Еврейский бизнес Авраама Трауба
24.08.2012
24.08.2012
На столе на черной бархатной подставке россыпь бриллиантов разной огранки и размера. На двадцать первом этаже Алмазной биржи Израиля много света. Камни «играют». «Идите сюда. Здесь покрупнее», — зовет меня к другому краю стола Авраам Трауб, президент Израильской ассоциации производителей алмазов, почетный председатель финансового комитета Алмазной биржи. Трауб улыбается так, будто еще пять минут назад при входе в здание меня не обыскивали, не фотографировали и не снимали отпечатки пальцев…
На двери в его кабинет — табличка: «Авраам (Буми) Трауб». Буми — кличка для друзей. В кабинете тоже бриллианты — целая куча бриллиантов. Но в сейфе. Авраам Трауб — крупный мужчина с выдающимся носом. Его глазам не сидится спокойно за стеклами очков — они в постоянном поиске красоты.
В этот офис Трауб вошел 15 января 1991 года. Он так и говорит — «вошел», он родом из Украины, и в его речи — нюансы из русского, украинского и иврита. А «нюансы» — его любимое словечко.
По ночам Трауб мало спит. «А кто спит?» — спрашивает он так, будто сейчас совсем не время спать. И я прихожу к выводу, что спать ему не дает какой-нибудь бриллиантовый кризис.
— Как ведут себя бриллианты во время финансовых кризисов? Являются ли они твердой валютой? — спрашиваю я.
Фразы «поведение бриллиантов» и «твердая валюта» взяты из сводок о торгах на мировых бриллиантовых биржах, прочитанных накануне.
— А я вернусь к истории, — предупреждает меня он, и я жду экскурса в историю развития алмазно-бриллиантового рынка, но Трауб говорит об истории своей семьи. Говорит скупо, потому что «слишком больно трогать этот вопрос». Его родители были в Освенциме. И даже там бриллианты помогали спасти жизнь.
— Помогали кого-нибудь отмазать, — он тут же извиняется за свой уличный жаргон, а я про себя усмехаюсь — он так давно уехал из Союза, что не успел познакомиться с нашим настоящим уличным жаргоном. — Но я не смогу говорить о своей семье – больно, — добавляет он.
— Правда, что бриллиант кому-то из родителей спас жизнь?

=-=-=-=-=

▸ **ЗАДАНИЯ**:
a – Назовите все языки, нюансы из которых, согласно фрагменту об Аврааме Траубе, присутствуют в его речи.
b – Перепишите из фрагмента об Аврааме Траубе отрывок, начиная со слов «В этот офис» и заканчивая словами «помогали спасти жизнь.».

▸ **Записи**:
=-=-=-=-=

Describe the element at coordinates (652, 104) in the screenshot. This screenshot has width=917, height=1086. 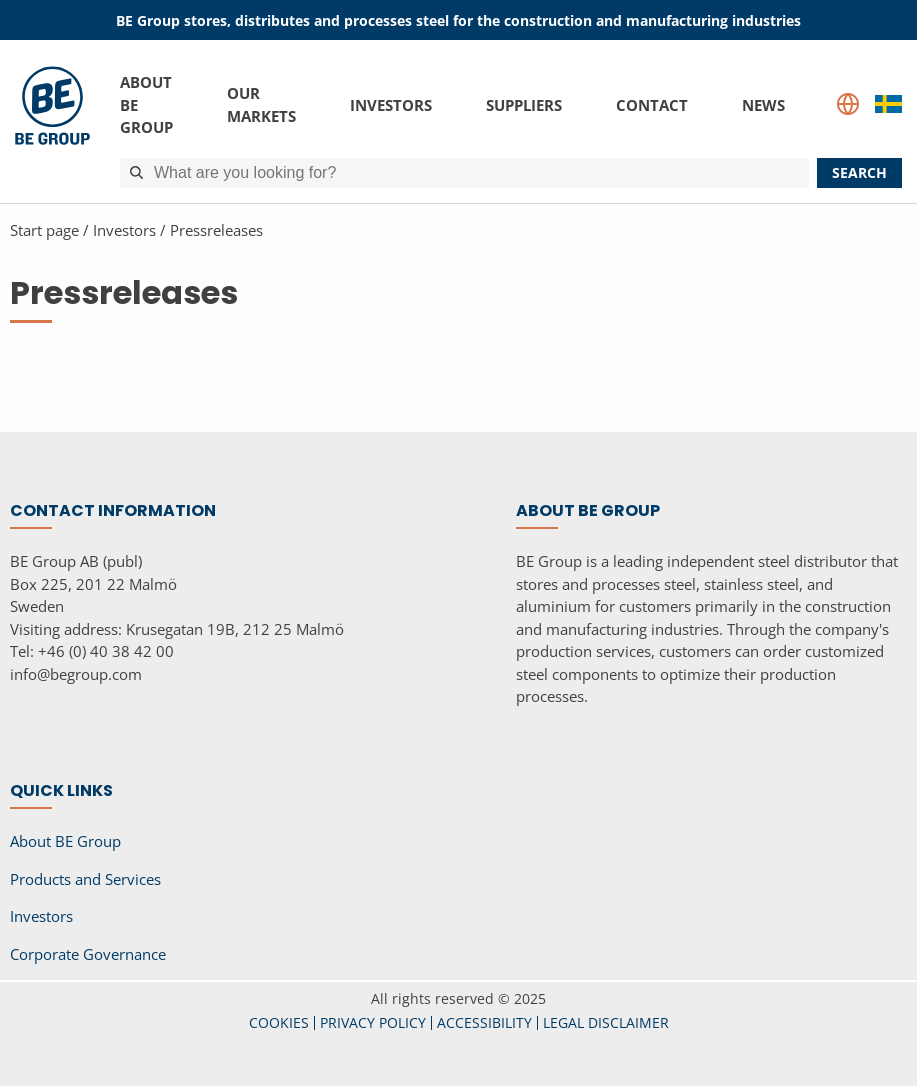
I see `Contact` at that location.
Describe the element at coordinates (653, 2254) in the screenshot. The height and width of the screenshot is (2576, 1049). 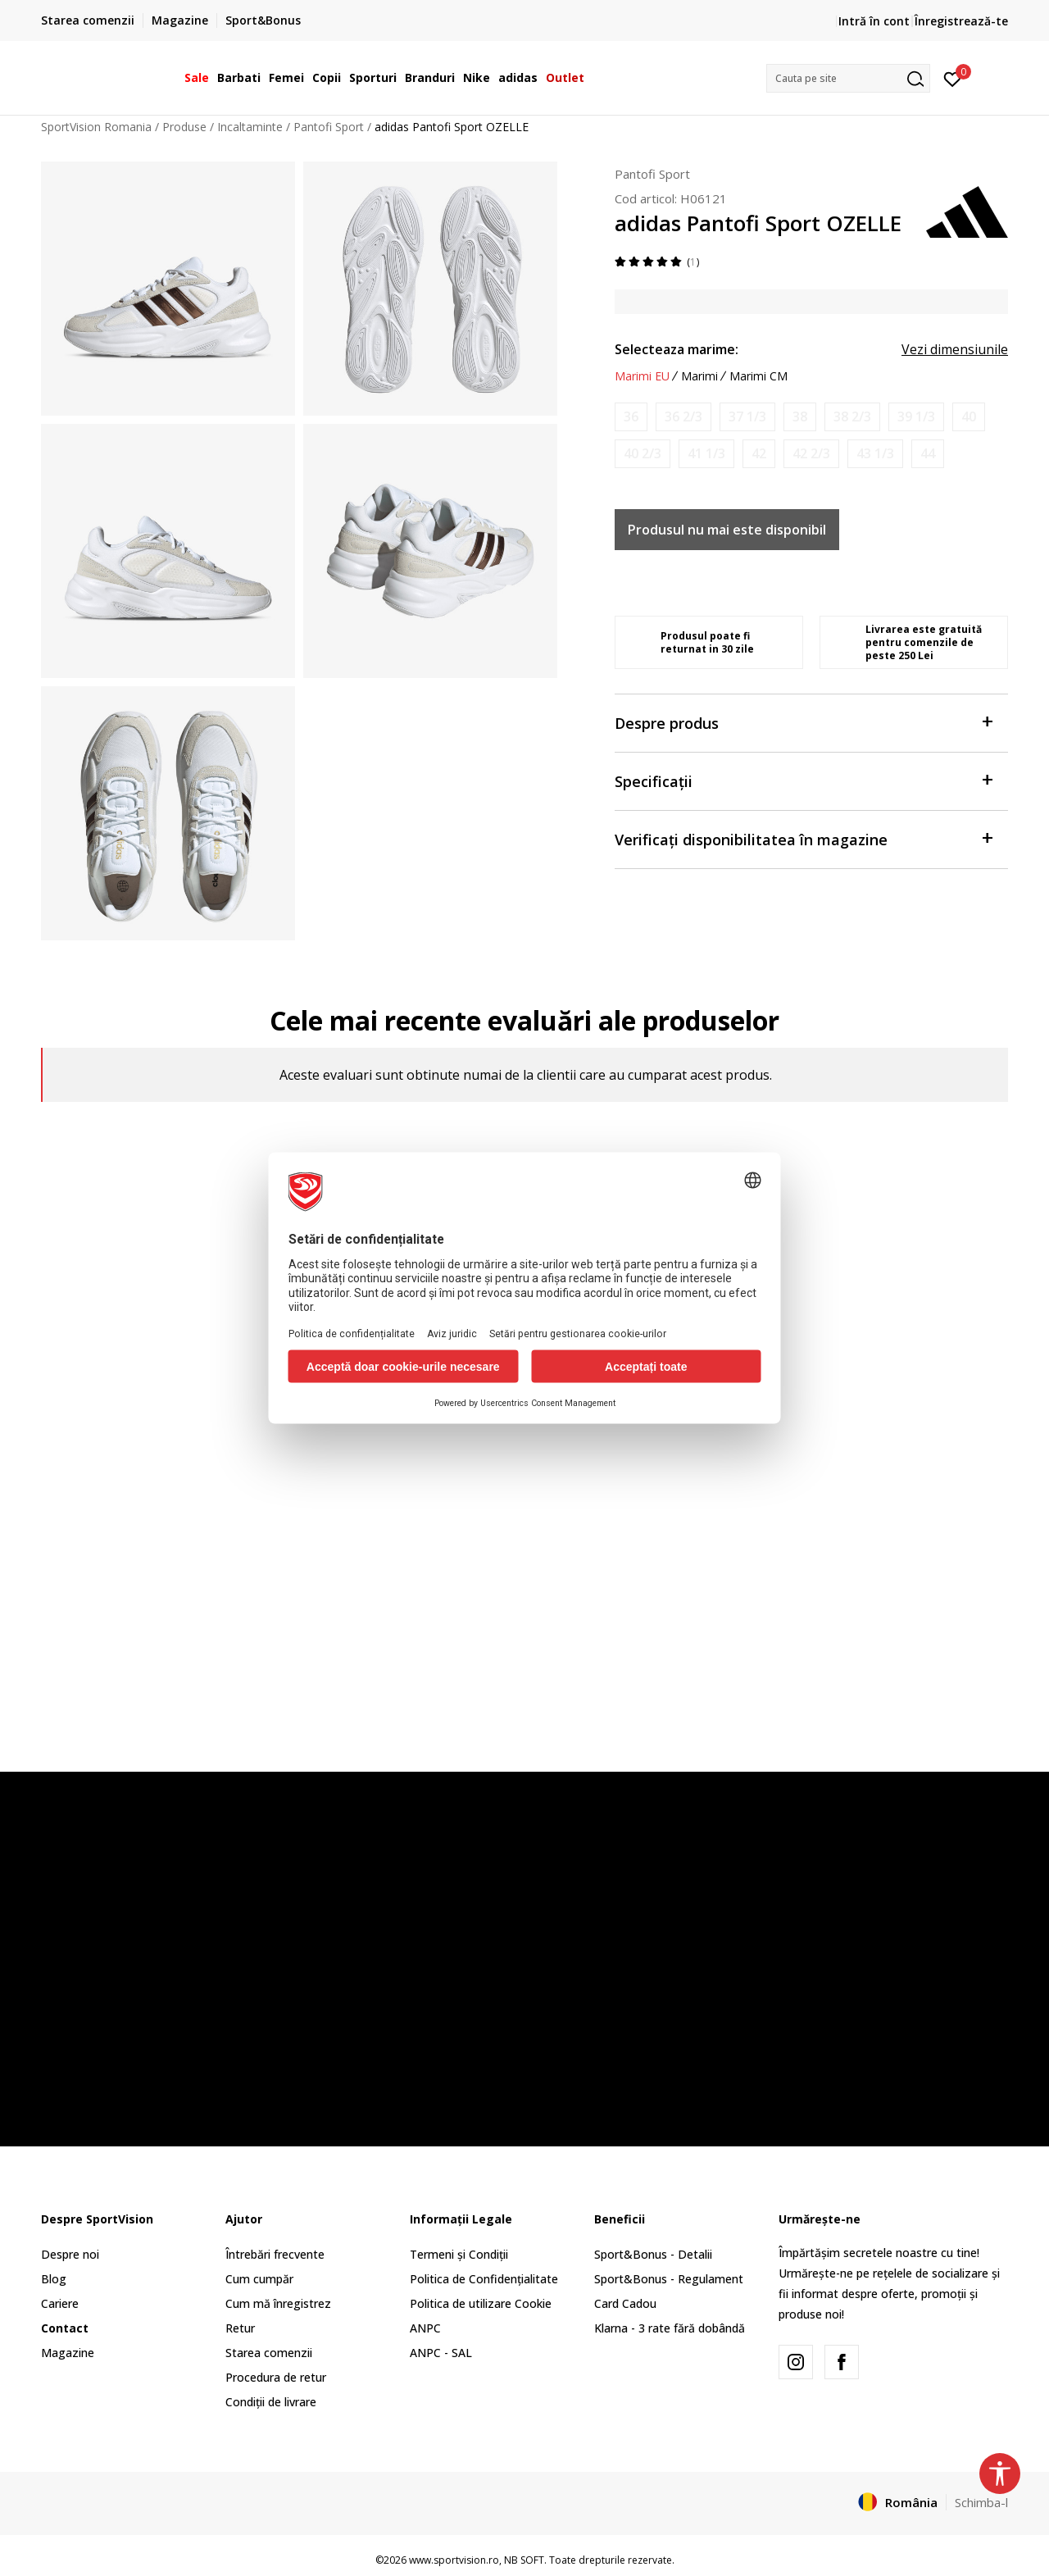
I see `Sport&Bonus - Detalii` at that location.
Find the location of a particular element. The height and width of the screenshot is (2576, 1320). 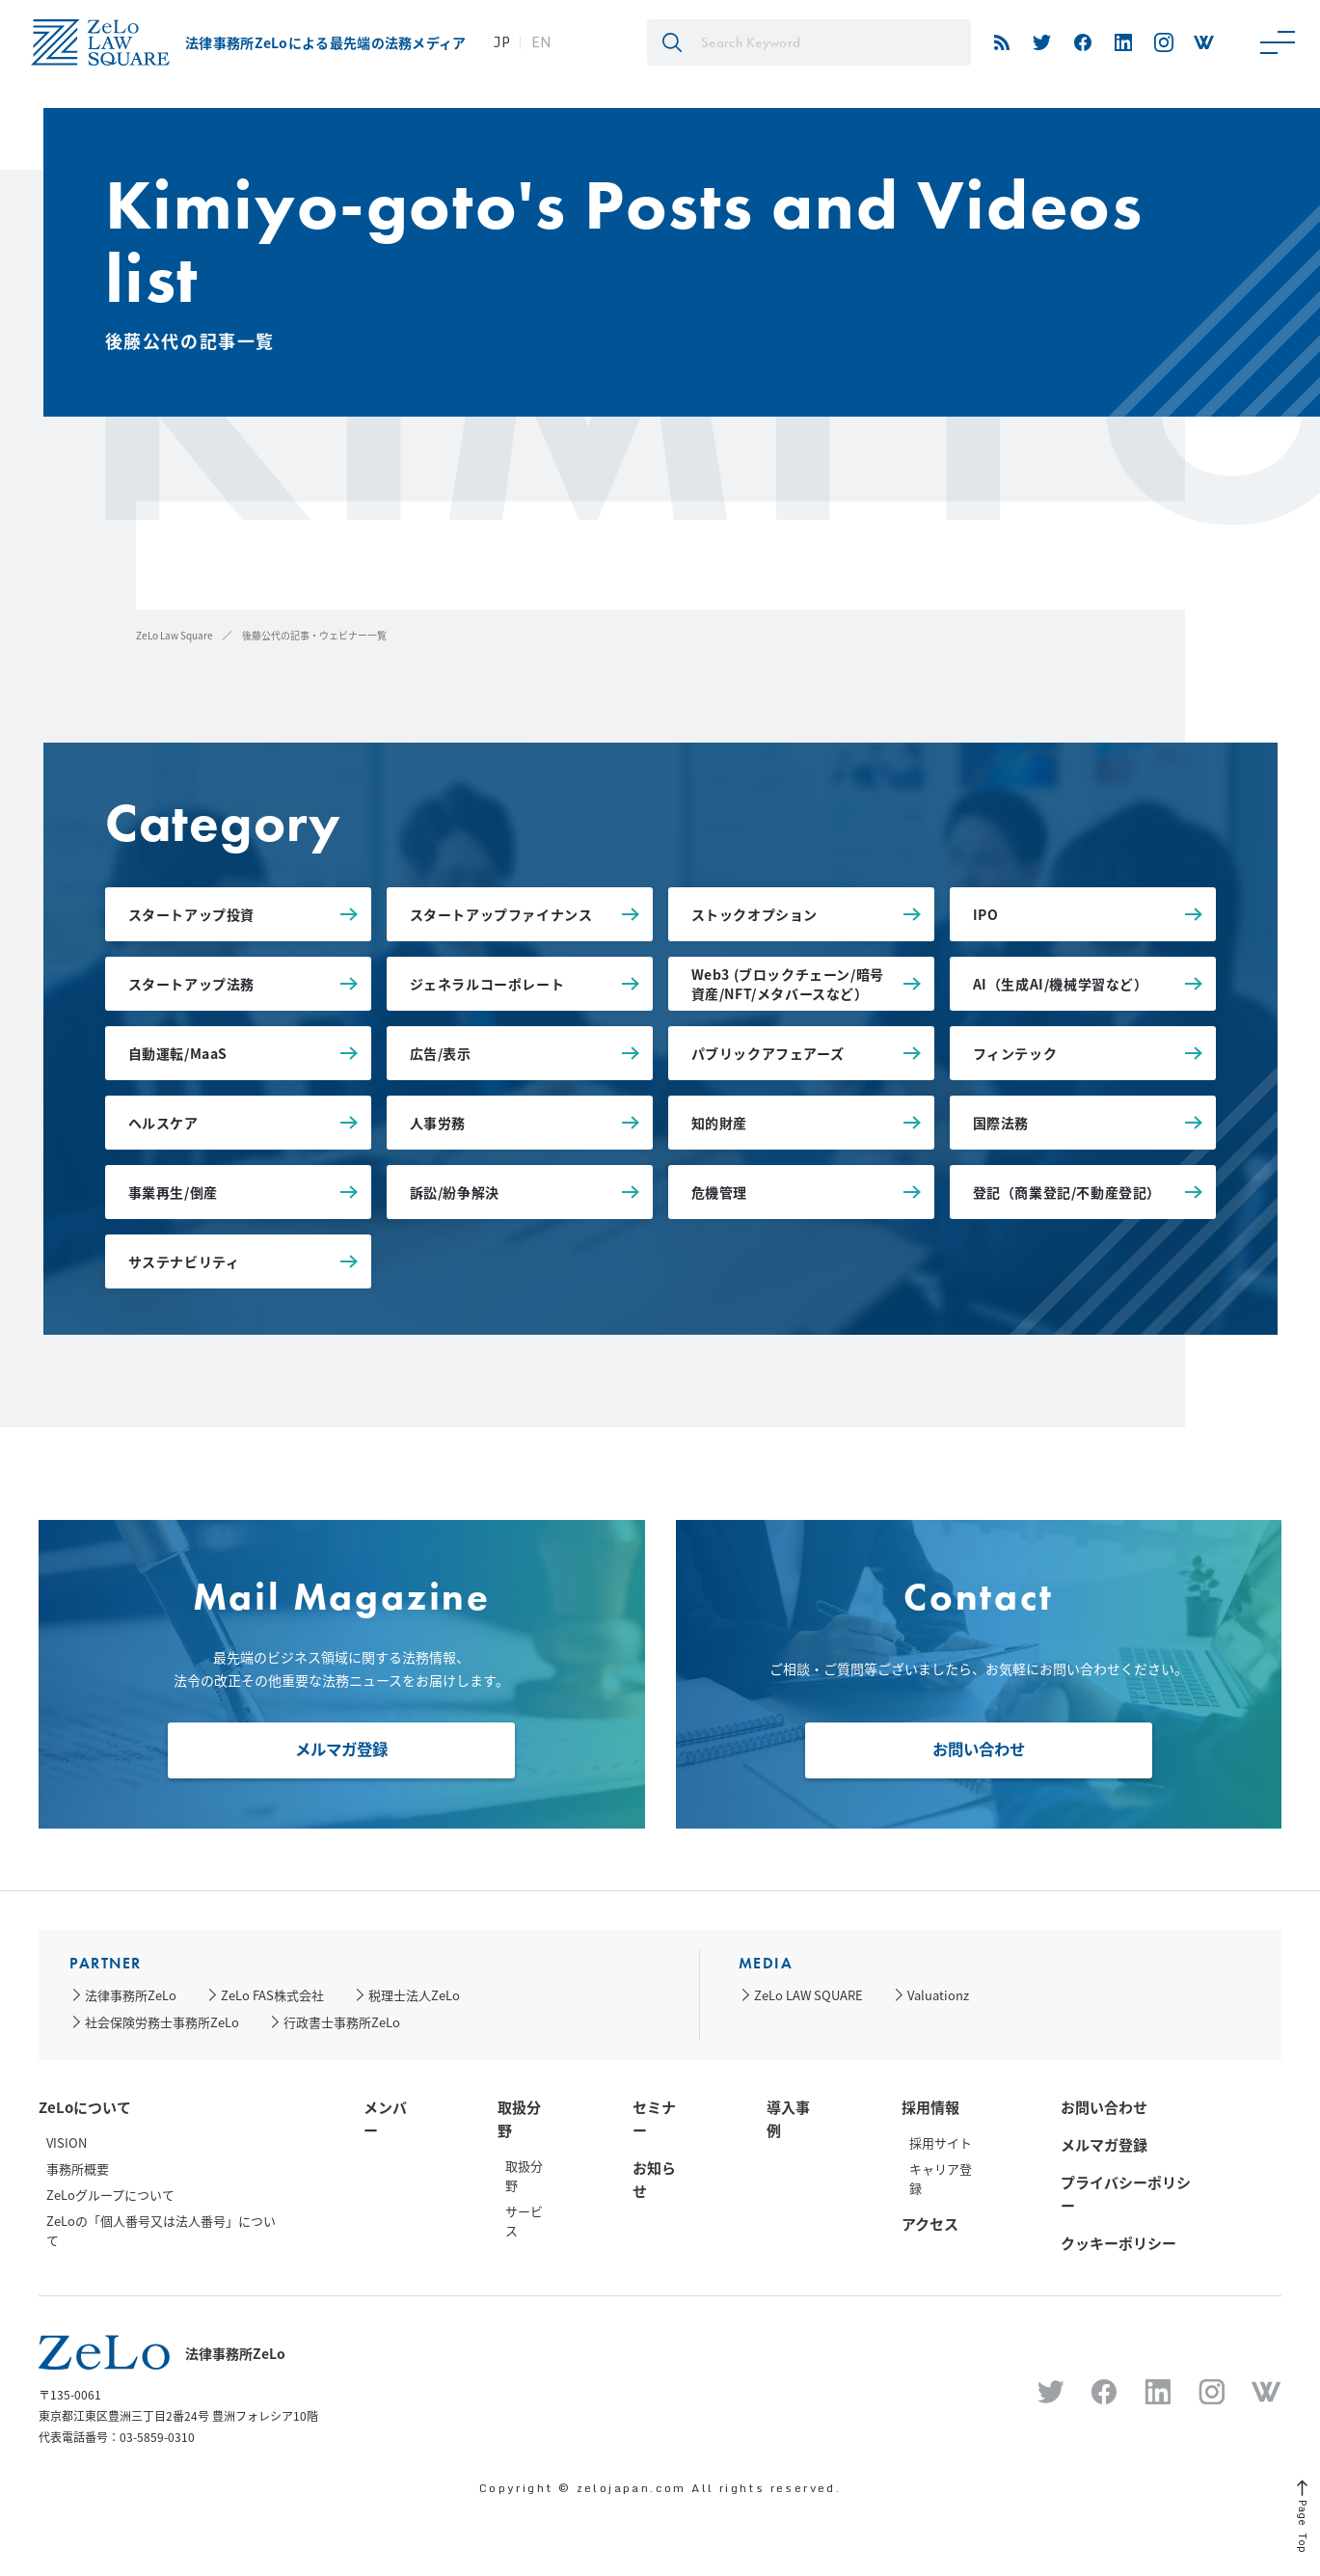

事務所概要 is located at coordinates (77, 2168).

=-=-=-=-=

▸ **ПРАВИЛЬНЫЕ ОТВЕТЫ**:
a – Русский, украинский, иврит.

b –
В этот офис Трауб вошел 15 января 1991 года. Он так и говорит — «вошел», он родом из Украины, и в его речи — нюансы из русского, украинского и иврита. А «нюансы» — его любимое словечко.
По ночам Трауб мало спит. «А кто спит?» — спрашивает он так, будто сейчас совсем не время спать. И я прихожу к выводу, что спать ему не дает какой-нибудь бриллиантовый кризис.
— Как ведут себя бриллианты во время финансовых кризисов? Являются ли они твердой валютой? — спрашиваю я.
Фразы «поведение бриллиантов» и «твердая валюта» взяты из сводок о торгах на мировых бриллиантовых биржах, прочитанных накануне.
— А я вернусь к истории, — предупреждает меня он, и я жду экскурса в историю развития алмазно-бриллиантового рынка, но Трауб говорит об истории своей семьи. Говорит скупо, потому что «слишком больно трогать этот вопрос». Его родители были в Освенциме. И даже там бриллианты помогали спасти жизнь.